Se trata de un pueblo de treinta mil habitantes. Un par de cientos de personas aguardan a que comience el acto. El sol otoñal calienta la marcha. Pequeños grupos forman corros y hablan de esto y de lo otro. No parece haber prisa. Al final, los organizadores del acto colocan un coche en cabeza, e inician lentamente el movimiento. Lento. La cabecera, según dicta el protocolo, camina seria, como si alguna emoción profunda la turbara. Pero el resto del personal, camina tan tranquilo. Avanzan, se paran y vuelven a avanzar, se ríen, comentan... Los municipales, también en su papel, van abriendo el paso y cortando el tráfico. El camino es largo, y para evitar accidentes y atascos, van ordenando a los vehículos que interfieren con la marcha que se detengan, o que sigan según convenga. Los conductores, disciplinados, obedecen sin chistar.

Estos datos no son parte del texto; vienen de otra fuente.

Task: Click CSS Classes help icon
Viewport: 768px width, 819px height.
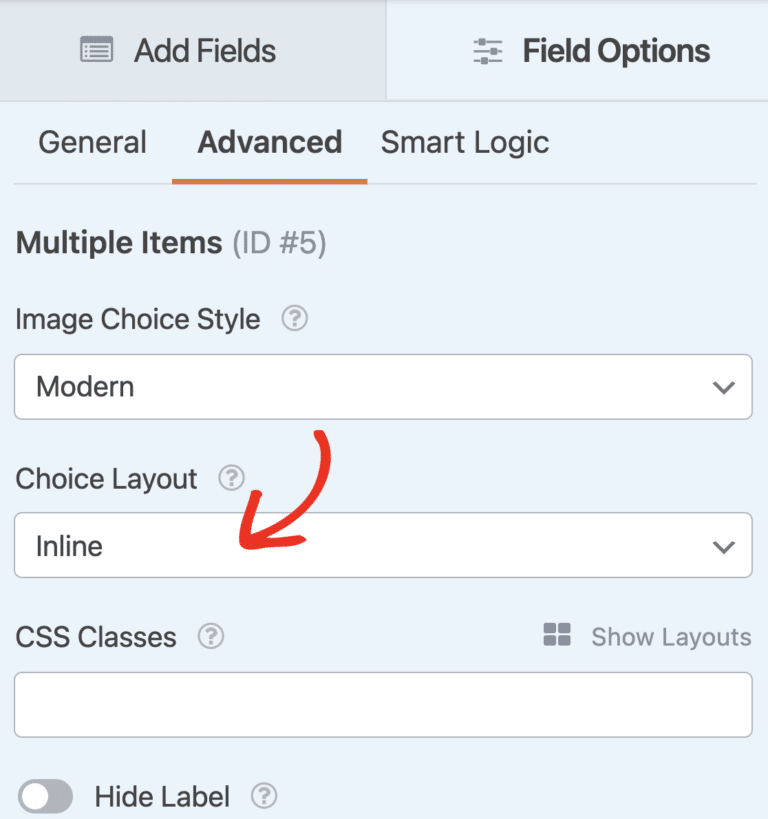Action: (211, 637)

Escuchemos lo que dice el pueblo. Aquí una mujer charla con su marido si compró pan o si falta leche. Allá tres gordos explican el fallecimiento del Gordo por estar gordo… En fin, las conversaciones se agrupan en domésticas, recordatorias, explicativas, y, en general, en auto-justificativas de lo bien que lo hace uno, y lo mal que lo hacen los demás. Actitudes pasivas: cada cual parece estar sumido en sus propios pensamientos y meditaciones. Tal vez tenebrosos, tal vez referidos a las cañas que beberán dentro de un rato. Alguno de los organizadores secundarios parece como que pasa lista. Observa quién ha ido y quién no ha ido. Seguramente la asistencia está contada, y el tipo estará preparando algún reproche. La no-asistencia puede ser la gota que rebose el vaso de la paciencia, y le retirarán la palabra o algo peor si se tercia. Y del mismo modo, se saluda a los que no se esperaban, a ésos y ésas. Son los que llevaban perdidos años, y lo mismo ahora buscan la reconciliación, o el encuentro con viejas caras. Porque mucha gente parece conocerse. Es como si hubieran venido ya muchas veces a este tipo de actos. Se encuentran, se palmean, se dan las manos, rememoran viejos tiempos, de cuando eran más jóvenes…

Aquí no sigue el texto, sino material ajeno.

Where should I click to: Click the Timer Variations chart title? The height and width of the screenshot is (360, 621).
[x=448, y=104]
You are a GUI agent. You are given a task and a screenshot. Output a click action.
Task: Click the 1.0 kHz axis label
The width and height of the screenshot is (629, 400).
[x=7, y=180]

Finalmente llegamos al cementerio. El coche fúnebre avanza, y los empleados sacan el ataúd y las coronas y los meten en el nicho a toda velocidad. El albañil sella la entrada con un rasillón a medida, y lo fija con yeso en treinta segundos. Como me parece que la cosa queda un poco fría, rápida, hago un pequeño discurso recordando al muerto (un hombre anodino, fallecido por estar gordo decían), y cada cual vuelve a su casa o al bar.
Conclusión: me ha parecido más interesante este entierro, que algunas manifestaciones con batukada. Lo que es de uno es de todos, lo que es de todos es de nadie, lo que es de nadie es de uno.